Filed:  7 August 2007

                                        Davie County
D.J.D.,                                    No. 04 J 92
A Minor Child

    Appeal by respondent father from an order entered 10 April 2006 by Judge H. Thomas Church in Davie County District Court. Heard in the Court of Appeals 5 June 2007.

    Martin & Van Hoy, LLP, by Sally W. Smith, for petitioner- appellee mother.

    Lynne Hicks for appellee Guardian ad Litem.

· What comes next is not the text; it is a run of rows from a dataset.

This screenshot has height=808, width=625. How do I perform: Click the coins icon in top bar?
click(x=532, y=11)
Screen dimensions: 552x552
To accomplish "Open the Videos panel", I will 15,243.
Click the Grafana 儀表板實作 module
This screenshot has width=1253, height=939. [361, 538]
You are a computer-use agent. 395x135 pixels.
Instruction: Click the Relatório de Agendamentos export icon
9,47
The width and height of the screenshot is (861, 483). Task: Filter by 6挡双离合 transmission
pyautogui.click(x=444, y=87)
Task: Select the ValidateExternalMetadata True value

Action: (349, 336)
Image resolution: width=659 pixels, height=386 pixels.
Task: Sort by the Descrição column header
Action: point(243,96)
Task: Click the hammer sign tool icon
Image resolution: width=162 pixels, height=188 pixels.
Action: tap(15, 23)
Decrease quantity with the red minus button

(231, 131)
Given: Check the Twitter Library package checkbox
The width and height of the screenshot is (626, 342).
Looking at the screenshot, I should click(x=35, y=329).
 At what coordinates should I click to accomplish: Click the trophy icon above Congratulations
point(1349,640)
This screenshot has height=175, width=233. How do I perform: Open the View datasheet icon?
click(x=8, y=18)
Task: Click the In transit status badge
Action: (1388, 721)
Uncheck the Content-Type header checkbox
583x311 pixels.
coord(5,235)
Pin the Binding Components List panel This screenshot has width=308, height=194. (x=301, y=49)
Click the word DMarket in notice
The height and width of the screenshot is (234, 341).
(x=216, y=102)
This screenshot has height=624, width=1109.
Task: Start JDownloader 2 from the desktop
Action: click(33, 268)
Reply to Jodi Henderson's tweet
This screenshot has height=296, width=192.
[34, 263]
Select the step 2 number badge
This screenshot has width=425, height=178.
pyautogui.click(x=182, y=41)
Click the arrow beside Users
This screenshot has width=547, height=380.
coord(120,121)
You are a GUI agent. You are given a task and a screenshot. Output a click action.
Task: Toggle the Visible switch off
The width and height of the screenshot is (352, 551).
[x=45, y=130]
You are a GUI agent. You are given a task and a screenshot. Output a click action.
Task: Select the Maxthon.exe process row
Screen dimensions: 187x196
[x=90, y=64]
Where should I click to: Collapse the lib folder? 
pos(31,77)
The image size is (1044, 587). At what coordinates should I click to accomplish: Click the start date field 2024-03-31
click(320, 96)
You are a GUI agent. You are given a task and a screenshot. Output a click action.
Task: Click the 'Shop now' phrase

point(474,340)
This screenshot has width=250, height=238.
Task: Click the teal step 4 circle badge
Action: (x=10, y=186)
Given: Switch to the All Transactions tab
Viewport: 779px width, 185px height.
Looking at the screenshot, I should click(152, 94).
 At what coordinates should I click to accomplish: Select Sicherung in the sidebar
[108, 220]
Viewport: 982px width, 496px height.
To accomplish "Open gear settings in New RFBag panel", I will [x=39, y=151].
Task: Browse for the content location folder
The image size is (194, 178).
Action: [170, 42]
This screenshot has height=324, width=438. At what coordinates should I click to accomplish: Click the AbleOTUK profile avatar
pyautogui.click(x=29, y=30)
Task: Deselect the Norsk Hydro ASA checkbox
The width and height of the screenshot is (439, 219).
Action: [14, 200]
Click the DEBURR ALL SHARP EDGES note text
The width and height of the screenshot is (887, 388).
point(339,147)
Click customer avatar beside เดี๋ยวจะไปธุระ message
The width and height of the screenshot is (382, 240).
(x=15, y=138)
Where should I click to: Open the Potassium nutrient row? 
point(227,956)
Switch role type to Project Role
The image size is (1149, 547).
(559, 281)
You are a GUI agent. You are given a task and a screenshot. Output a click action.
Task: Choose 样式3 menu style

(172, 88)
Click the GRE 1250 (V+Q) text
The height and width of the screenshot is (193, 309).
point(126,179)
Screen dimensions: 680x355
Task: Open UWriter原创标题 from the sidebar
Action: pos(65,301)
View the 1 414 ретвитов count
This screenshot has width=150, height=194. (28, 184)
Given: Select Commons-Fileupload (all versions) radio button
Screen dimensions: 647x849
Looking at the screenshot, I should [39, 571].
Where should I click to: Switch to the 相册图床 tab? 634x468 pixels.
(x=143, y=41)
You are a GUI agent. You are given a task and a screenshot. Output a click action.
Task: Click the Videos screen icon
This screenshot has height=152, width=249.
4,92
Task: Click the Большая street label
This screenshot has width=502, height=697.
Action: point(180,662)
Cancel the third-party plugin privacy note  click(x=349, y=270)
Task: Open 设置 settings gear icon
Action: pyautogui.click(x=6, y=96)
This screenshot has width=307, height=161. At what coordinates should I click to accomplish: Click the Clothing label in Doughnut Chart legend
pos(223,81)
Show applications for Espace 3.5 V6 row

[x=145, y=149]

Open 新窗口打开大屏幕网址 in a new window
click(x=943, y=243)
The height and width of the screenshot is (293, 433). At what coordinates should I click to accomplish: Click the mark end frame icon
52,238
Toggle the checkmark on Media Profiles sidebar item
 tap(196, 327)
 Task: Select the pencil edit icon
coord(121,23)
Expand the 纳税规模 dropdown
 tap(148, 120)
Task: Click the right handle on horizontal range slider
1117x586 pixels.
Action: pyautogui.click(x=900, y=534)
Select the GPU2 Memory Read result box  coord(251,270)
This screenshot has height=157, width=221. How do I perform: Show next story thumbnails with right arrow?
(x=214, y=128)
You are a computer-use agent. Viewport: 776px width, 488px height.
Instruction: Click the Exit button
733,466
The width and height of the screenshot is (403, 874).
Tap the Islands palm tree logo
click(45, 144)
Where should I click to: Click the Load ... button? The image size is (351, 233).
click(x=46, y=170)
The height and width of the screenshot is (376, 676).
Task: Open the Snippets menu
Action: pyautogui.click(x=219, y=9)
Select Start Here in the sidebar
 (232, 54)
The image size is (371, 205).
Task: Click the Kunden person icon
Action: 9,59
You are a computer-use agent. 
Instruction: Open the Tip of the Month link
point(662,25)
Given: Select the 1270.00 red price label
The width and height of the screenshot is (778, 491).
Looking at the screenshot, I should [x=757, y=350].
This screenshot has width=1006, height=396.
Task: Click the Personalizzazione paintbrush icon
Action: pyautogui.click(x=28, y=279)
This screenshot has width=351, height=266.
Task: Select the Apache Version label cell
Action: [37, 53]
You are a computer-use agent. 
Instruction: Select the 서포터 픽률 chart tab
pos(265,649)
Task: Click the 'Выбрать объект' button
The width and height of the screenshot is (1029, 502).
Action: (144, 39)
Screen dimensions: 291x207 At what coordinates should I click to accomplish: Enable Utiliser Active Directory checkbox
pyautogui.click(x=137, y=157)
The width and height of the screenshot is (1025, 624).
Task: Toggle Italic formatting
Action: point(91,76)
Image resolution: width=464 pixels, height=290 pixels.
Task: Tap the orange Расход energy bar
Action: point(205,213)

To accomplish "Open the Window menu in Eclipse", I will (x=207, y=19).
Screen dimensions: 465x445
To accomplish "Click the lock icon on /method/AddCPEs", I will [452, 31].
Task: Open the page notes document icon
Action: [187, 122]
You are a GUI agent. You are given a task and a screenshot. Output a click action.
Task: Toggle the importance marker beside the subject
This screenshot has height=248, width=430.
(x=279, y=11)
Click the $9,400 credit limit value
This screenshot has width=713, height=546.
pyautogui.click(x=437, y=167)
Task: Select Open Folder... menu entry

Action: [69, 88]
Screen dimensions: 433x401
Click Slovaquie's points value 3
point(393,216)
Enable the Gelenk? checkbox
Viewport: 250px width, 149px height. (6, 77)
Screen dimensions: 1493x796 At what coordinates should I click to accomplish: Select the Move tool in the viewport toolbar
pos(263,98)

    Mercedes O. Chut for respondent-appellant father.

    HUNTER, Judge.

    Respondent father (“respondent”) appeals the order terminating his parental rights as to the minor child D.J.D. After careful review, we affirm.
    At the age of fifteen, D.J.D.'s mother became pregnant by respondent while the two were dating in 1998. The couple broke up when she was four or five months into the pregnancy. D.J.D. was born on 23 March 1999. At no time were respondent and D.J.D.'s mother married. D.J.D. has been in his mother's custody since birth and has never met respondent. D.J.D.'s mother petitioned the court to terminate respondent's parental rights on 4 November 2004. On 10 April 2006, an order was filed terminating respondent'sparental rights as to D.J.D., finding two grounds: (1) the child was born out of wedlock and had not been legitimated by respondent per N.C. Gen. Stat. § 7B-1111(a)(5), and (2) respondent willfully abandoned D.J.D. for at least six months immediately preceding the filing of the petition per N.C. Gen. Stat. § 7B-1111(a)(7). Respondent appeals.
    This Court's review of a trial court's order terminating parental rights involves two inquiries: Whether the trial court's findings of fact are supported by clear, cogent, and convincing evidence, and whether those findings support its conclusions of law. In re Allred, 122 N.C. App. 561, 565, 471 S.E.2d 84, 86 (1996). A finding by the trial court of any one of the grounds enumerated in N.C. Gen. Stat. . 7B-1111 is sufficient to support an order of termination. In re Taylor, 97 N.C. App. 57, 64, 387 S.E.2d 230, 233-34 (1990).
    The complete grounds given by N.C. Gen. Stat. § 7B-1111(a)(5) (2005) for terminating parental rights are as follows:
        (5)    The father of a juvenile born out of wedlock has not, prior to the filing of a petition or motion to terminate parental rights:

            a.    Established paternity judicially or by affidavit which has been filed in a central registry maintained by the Department of Health and Human Services; provided, the court shall inquire of the Department of Health and Human Services as to whether such an affidavit has been so filed and shall incorporate into the case record the Department's certified reply; or
            b.    Legitimated the juvenile pursuant to provisions of G.S. 49-10 or filed a petition for this specific purpose; or

            c.    Legitimated the juvenile by marriage to the mother of the juvenile; or

            d.    Provided substantial financial support or consistent care with respect to the juvenile and mother.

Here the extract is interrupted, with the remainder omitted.